Conceptual Metaphors
One way to gauge creative expression is one's ability to construct conceptual metaphors by creating meaningful and unique associations between two distinct concepts using a process called conceptual blends. Are LLMs creative? Can they construct conceptual metaphors? Are metaphors constructed by AI meaningful and decipherable by humans? What kind of conceptual mappings can LLMs make based on their training data. This project was an attempt to answer these questions. And to do that, I created a prototype based on visual card game known as Dixit.
Overview
Metaphors reveal how a multimodal AI model connects concepts to visuals, helping to understand interconnections within training data and interpret user intent.
I developed a game-style research artifact inspired by the card game Dixit to explore how metaphors enhance a multimodal AI model's ability to connect concepts with visuals. In this interactive experience, the AI selects a card and provides a metaphorical clue, prompting players to guess the card. Correct guesses earn points for both the user and the AI, while incorrect guesses result in a point loss for the AI.
After each guess, users rate the accuracy and quality of the metaphor through a brief questionnaire. This feedback is essential for collecting research data, helping us analyze how well AI-generated visual metaphors align with user expectations. This project not only engages users but also provides insights into interpreting user intent and understanding interconnections within training data.
Live Version (Try it!)

Sitong Wang, Savvas Petridis, Taeahn Kwon, Xiaojuan Ma, and Lydia B Chilton. 2023. PopBlends: Strategies for Conceptual Blending with Large Language Models.
The game-style research artifact effectively showed how metaphors can help mediate user interaction with a multimodal AI model. By engaging users with AI-generated visual metaphors, valuable insights were gained into user understanding and expectations, supported by feedback from ratings.
Suggested Research Directions
Benchmarking Metaphor Quality: Develop a framework to evaluate and compare the quality of metaphors generated by different AI models.
User Intent Analysis: Analyze how user guesses and feedback relate to their intent to better understand cognitive processes in interpreting metaphors.

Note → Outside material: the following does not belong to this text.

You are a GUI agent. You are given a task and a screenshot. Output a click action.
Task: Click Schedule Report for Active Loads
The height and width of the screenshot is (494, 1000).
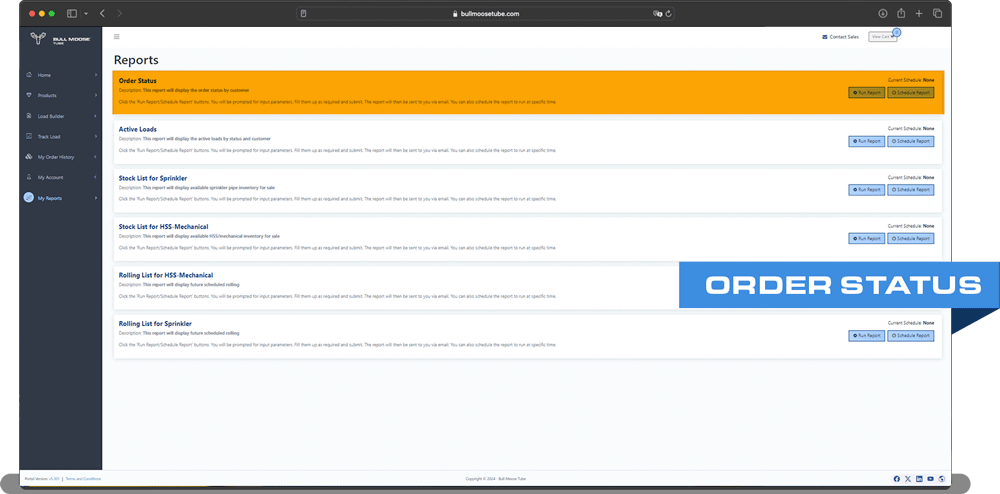coord(911,141)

Contextual Understanding: Investigate how different contexts (themes or cultures) influence metaphor interpretation to improve AI responsiveness.
Longitudinal Studies: Conduct studies over time to observe how user interactions with metaphors evolve.
Broader Applications: Explore using this artifact in fields like education or therapy to enhance communication and understanding.
These directions aim to strengthen AI's ability to interpret and respond to user intent through metaphorical language.